On the flip side of the coin, it was a tough way to finish off the season for York, who still finished 3rd in the CPL fall standings, but couldn’t find a way to send off their home fans on a positive note. After a season of ups and downs, it was almost fitting to go out like that, as they played well enough to win, but Halifax just had what it needed to win on Saturday.
“I think we could have been playing for another hour, and I don’t think that ball was going to go into the back of the net,” York 9 coach Jimmy Brennan said. “Because I still don’t know how it didn’t end up in the back of the net, with some of the saves and the blocks, and that’s credit to Halifax, I thought they defended well today.”
While the season is far from over, with league-leaders Cavalry and Forge still yet to play the two legs of the inaugural CPL final, it’s time to go back to the drawing board for the teams like York and Halifax, as well as FC Edmonton, Pacific FC and Valour, who all missed out on the playoffs.

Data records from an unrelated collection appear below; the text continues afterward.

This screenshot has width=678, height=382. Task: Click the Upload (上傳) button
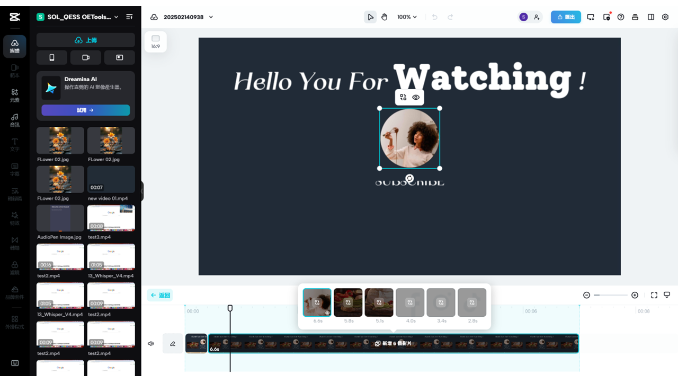(86, 40)
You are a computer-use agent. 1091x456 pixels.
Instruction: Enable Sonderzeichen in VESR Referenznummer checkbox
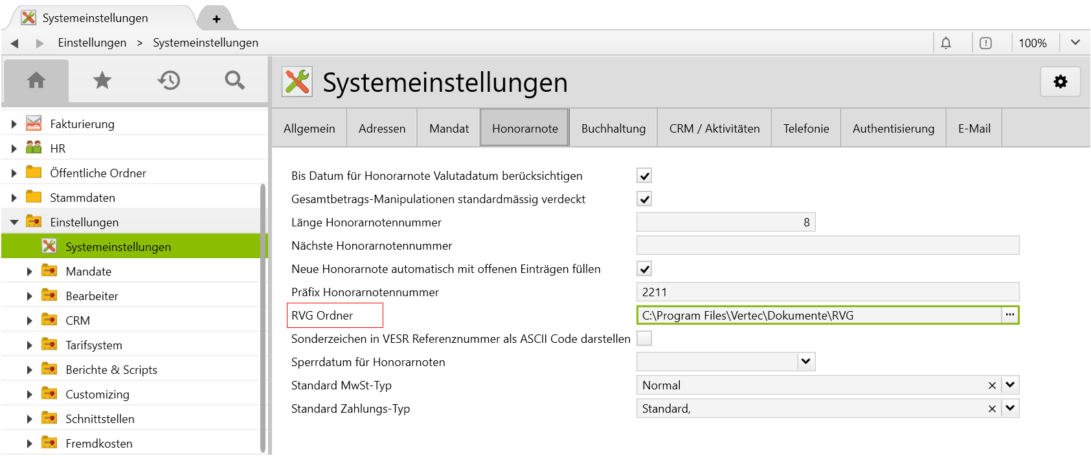[x=644, y=338]
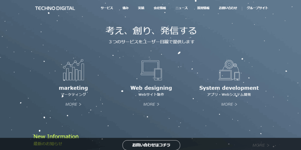The height and width of the screenshot is (150, 301).
Task: Open お問い合わせ in the header
Action: 228,8
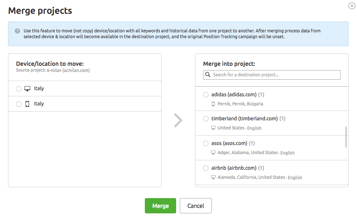The width and height of the screenshot is (357, 217).
Task: Click the desktop icon beside Alameda, California location
Action: 213,177
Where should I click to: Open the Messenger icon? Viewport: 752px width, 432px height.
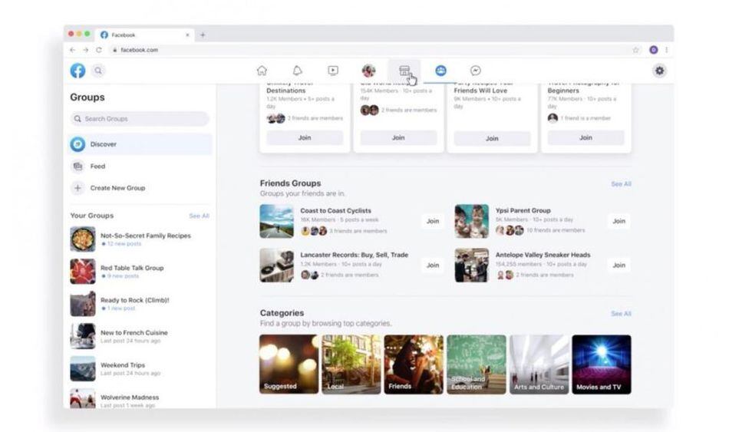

With those teams all mostly starting from scratch this year, they have a lot of work to do if they are to lift themselves to the lofty heights set by Forge and Cavalry, who have run away with the competition this year. Thanks to cohesion in their squads, helped by bringing on loads of players from the Calgary Foothills and Sigma FC squads in their respective regions, they showed how important having continuity can be in a league.
For many teams, that was never an option, and with a lot of this first year having been done on the fly, they now get time to sit back and find a way to compete for next year. It won’t be easy, as players and coaches will move on and unforeseen circumstances will arise, as it would in any league on the planet, so they’ll have to find a way to fight that and ensure success for 2020. With time now to rebuild squads, rebuild identities and even rebuild brands, it’s going to be up to the pillars of the CPL to build upon the solid foundation laid in year 1, as they strive for bigger heights.
In a way, this Halifax and York game is fitting of that, as Halifax has been one of the teams with the best support this year, as their small town has rallied around the Wanderers in a way not seen possible, while York faces plenty of questions on how to get busy Toronto fans to commit to them in a busy sport market. On top of their quests to become competitive, it won’t be easy to try and connect all those dots at once, but it’ll be a necessary plight to follow for the 5 teams missing out on the final. As Cavalry and Forge have shown, having an identity helps, and the strong fan support on both sides shows that. But at the same time, it was also certainly helped by fostering in success and unity from the get-go, so now it’s up to the other teams (and whoever else comes in) to follow those blueprints and set out towards that goal.
And as Hart said in his last press conference of the year, it was a learning year, as things often had on the fly, so now it’ll be interesting to see how things develop next season. In a growing venture, those second and third years are often crucial to success, so now it’s to see how the league and it’s teams get on for edition 2 of the CPL.
“So you start putting the pieces together, but I didn’t know how my team would look, how they would react,” Hart said. “I didn’t know the mentality of the players, everything was was such a learning experience. But if there’s one thing that I learned is that with the injuries, we were in a situation where we had to design the team differently, and play differently than I usually like my teams to play. And what was good about that was that the players did everything to try and to fit into that understanding, (thinking): ‘this is what we need to do’.”